WHAT YOU HAVE TO DO -> Copy out each line below that has the word "Select" in it.
□ □ □ □ □
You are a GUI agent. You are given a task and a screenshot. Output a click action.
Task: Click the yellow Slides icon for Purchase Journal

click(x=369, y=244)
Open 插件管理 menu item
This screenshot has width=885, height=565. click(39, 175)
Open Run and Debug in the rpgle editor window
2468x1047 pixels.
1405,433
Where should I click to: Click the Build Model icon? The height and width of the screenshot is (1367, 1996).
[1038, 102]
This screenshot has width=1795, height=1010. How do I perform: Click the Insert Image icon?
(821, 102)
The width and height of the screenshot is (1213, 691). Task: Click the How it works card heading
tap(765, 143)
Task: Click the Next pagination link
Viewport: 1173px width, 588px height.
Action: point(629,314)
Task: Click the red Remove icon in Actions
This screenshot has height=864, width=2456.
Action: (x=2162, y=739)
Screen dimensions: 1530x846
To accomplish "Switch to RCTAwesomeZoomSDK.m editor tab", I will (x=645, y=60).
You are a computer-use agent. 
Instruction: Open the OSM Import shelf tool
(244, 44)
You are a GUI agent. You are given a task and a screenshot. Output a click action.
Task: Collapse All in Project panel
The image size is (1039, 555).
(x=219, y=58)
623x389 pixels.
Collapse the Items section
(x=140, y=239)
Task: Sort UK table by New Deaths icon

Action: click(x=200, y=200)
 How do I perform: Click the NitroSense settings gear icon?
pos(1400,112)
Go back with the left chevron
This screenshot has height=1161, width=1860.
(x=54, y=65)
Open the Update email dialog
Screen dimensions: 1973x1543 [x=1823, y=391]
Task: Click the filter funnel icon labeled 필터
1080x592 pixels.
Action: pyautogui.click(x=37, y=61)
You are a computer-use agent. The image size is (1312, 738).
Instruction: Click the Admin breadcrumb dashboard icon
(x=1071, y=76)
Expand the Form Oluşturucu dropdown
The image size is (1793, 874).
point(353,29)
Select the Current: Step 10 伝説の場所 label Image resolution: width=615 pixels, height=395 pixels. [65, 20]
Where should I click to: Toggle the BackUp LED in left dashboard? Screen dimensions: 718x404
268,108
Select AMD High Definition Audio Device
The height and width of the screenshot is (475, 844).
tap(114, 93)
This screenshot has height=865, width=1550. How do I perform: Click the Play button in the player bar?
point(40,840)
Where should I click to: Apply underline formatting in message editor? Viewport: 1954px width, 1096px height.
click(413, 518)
□ □ □ □ □
TASK OUTPUT ->
Select the Current: Step 10 伝説の場所 label Image resolution: width=615 pixels, height=395 pixels. [65, 20]
Select AMD High Definition Audio Device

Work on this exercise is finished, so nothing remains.